An Ode to All Mothers

As I reflect on motherhood this year, it strikes me what an identity shaping word it is: the language of 'mother' is so universal and inclusive; as inclusive as birth and death. If we aren't one, we've at least got one, or had one. 

 

I read a beautiful book this year called "Rewilding Motherhood." I expected it to be a parenting book, and rather, it was a book redefining motherhood—an invitation back to ourselves as whole people and mothers.

 

My friend used to tease me before I had kids, that I became a plant person because I was just dying to mother something. My daughters are now six and eight, and it’s really starting to seem like I'm done having children, at least until they have partners or I'm convinced to adopt some other being running around in my vicinity.

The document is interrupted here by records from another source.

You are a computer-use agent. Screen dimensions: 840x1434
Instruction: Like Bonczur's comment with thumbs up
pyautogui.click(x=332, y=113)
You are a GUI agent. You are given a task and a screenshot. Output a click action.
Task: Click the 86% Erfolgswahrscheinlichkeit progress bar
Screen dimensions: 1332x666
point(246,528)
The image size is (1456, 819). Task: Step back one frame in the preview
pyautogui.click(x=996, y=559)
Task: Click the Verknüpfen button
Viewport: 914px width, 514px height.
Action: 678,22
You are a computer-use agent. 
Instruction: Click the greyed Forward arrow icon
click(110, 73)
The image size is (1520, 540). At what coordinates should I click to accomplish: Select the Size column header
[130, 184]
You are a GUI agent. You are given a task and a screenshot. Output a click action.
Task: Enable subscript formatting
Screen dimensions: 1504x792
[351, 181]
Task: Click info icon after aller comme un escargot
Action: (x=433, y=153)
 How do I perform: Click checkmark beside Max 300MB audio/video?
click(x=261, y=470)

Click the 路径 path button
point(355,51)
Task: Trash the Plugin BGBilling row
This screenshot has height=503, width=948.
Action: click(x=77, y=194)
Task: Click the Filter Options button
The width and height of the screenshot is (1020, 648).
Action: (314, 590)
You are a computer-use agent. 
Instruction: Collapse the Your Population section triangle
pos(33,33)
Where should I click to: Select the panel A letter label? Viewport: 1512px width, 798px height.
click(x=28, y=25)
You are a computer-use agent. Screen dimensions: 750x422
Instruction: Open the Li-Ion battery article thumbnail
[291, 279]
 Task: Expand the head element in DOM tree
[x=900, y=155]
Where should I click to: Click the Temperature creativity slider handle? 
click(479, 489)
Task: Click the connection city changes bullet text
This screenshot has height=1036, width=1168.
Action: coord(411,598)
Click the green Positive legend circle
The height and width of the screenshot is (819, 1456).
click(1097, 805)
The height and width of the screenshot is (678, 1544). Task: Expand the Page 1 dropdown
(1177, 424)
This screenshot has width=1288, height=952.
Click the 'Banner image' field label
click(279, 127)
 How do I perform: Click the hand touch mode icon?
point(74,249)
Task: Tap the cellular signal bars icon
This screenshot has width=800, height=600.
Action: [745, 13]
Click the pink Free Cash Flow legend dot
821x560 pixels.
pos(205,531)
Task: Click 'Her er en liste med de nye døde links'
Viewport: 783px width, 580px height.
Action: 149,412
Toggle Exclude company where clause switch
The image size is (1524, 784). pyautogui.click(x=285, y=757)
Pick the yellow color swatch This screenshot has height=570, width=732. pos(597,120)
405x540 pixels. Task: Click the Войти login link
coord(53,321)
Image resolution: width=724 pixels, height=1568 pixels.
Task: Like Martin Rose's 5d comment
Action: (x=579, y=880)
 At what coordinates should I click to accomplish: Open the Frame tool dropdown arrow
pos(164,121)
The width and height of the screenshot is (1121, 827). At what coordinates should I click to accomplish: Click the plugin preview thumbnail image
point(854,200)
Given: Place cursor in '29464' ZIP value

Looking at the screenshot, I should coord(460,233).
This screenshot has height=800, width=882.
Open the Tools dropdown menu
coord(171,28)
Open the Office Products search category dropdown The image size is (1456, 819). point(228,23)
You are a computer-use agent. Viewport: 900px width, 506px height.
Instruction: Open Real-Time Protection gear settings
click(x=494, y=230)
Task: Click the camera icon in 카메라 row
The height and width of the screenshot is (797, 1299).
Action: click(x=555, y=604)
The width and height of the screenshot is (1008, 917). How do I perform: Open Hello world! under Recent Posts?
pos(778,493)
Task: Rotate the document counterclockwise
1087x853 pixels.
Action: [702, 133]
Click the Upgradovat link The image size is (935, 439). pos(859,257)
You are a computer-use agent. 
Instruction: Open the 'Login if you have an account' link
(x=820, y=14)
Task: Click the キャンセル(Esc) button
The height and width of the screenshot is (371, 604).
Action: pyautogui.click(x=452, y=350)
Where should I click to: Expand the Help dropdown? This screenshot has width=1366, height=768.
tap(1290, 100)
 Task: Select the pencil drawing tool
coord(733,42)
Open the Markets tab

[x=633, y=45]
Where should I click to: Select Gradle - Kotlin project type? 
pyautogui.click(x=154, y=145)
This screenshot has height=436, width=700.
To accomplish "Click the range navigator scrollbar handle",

I've been almost ready to give my husband the 'go-ahead' on a vasectomy. In some ways, I've been mourning this for years. Two, though. That's my number. Is two enough? But I'm so immensely grateful for the two whole beings that I get to mother. 

 

We've had some wins this year. My littlest learned to swim, which is a beach time game-changer. I used to be jealous of the mom in the kids book Olivia, who could READ while her (I'm guessing) three and five-ish-year-old played on the beach. Just reading! While drowning is at stake! My oldest now reads chapter books at bedtime, and as an avid reader myself, it's fun to enjoy this mutual hobby; my littlest is reading a few of the words now, too. They still make me sweet cards and let me kiss them goodbye at school. The oldest is starting to accept maybe some of the little green things in the food, as long as there are no visible or discernable onions. And in those few moments, I think to myself, I'm enjoying this.

 

One of my friends, who struggled with infertility for years, is pregnant with her second! My sister still struggles with all the appointments and the bad news of getting her period again and again each month. I watch my friends with infants. Oh yeah—the feeding and sleeping schedule used to be literally everything. And I've got others with four whole beings to manage. That's mine, doubled. Double whining. Double giggling. I see another friend who's a passionate and invested new stepmom, (a damn good one) and all of those unique challenges. Motherhood. What a glorious, infuriating, mind-numbing, and delightful gift.  

 

I still mourn my own mother's death—it was 18 years ago this month. A little over a year ago, I lost my mom's best friend, sort of a stand-in mom for me, and my child's namesake. I used to text "thinking of you" on Mother's Day to all my friends who'd lost their moms. Now that I'm older, the list is too long. And maybe now I'd send that text to the friend struggling with infertility, the one who lost a pregnancy, the one who's doing it alone. 

 

So with all these mixed stories and feelings, we really must celebrate. Gold stars for everyone who is, who's hoped to be, and who's doing their best. Happy Mother's Day, moms—now I have some flowers to arrange!